DESCRIPTION OF THE TASK
Find the lines of data that contain the string "agent", then list them.
Top of INPUT RECORDS
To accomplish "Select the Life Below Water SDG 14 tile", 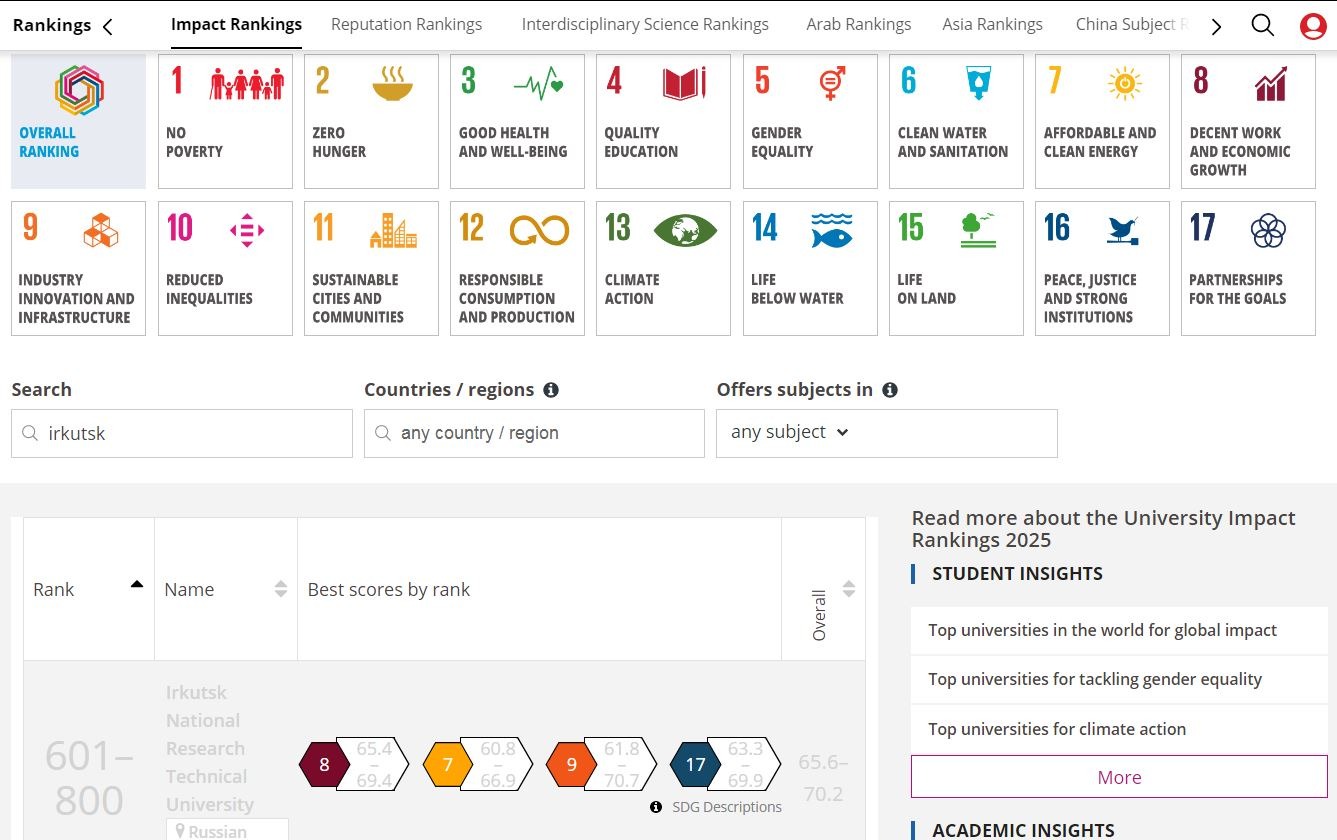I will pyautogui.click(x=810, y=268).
Bottom of INPUT RECORDS
Top of INPUT RECORDS
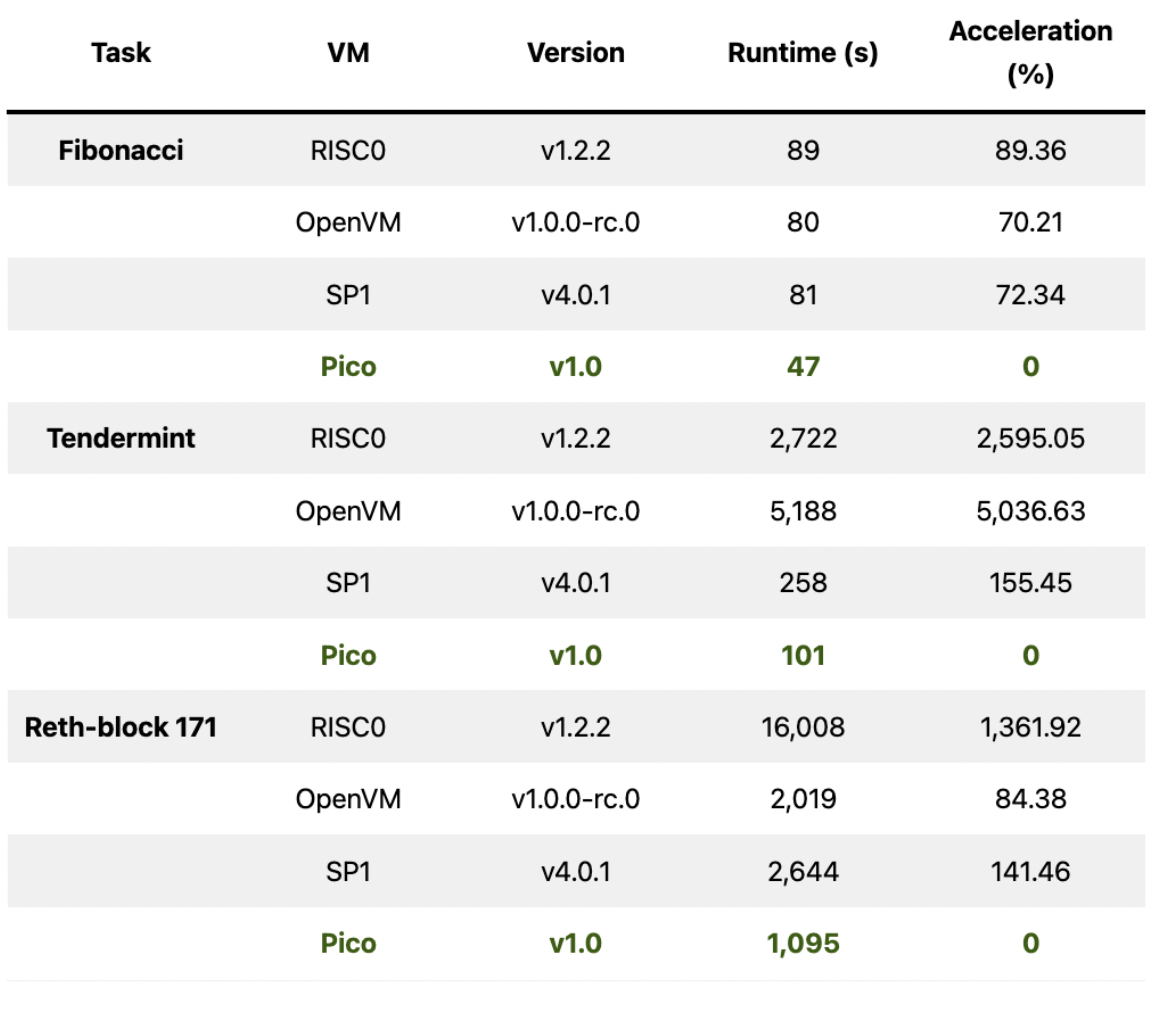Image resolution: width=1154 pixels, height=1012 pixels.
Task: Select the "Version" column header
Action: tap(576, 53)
Bottom of INPUT RECORDS
Top of INPUT RECORDS
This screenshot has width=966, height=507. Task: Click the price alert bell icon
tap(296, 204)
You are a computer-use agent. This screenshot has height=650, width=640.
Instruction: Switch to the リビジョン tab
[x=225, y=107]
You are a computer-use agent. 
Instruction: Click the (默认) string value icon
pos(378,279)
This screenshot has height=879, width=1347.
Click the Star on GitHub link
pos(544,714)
Bottom of INPUT RECORDS
EXERCISE OUTPUT
You are a computer-use agent. This screenshot has height=650, width=640.
You are a computer-use agent. 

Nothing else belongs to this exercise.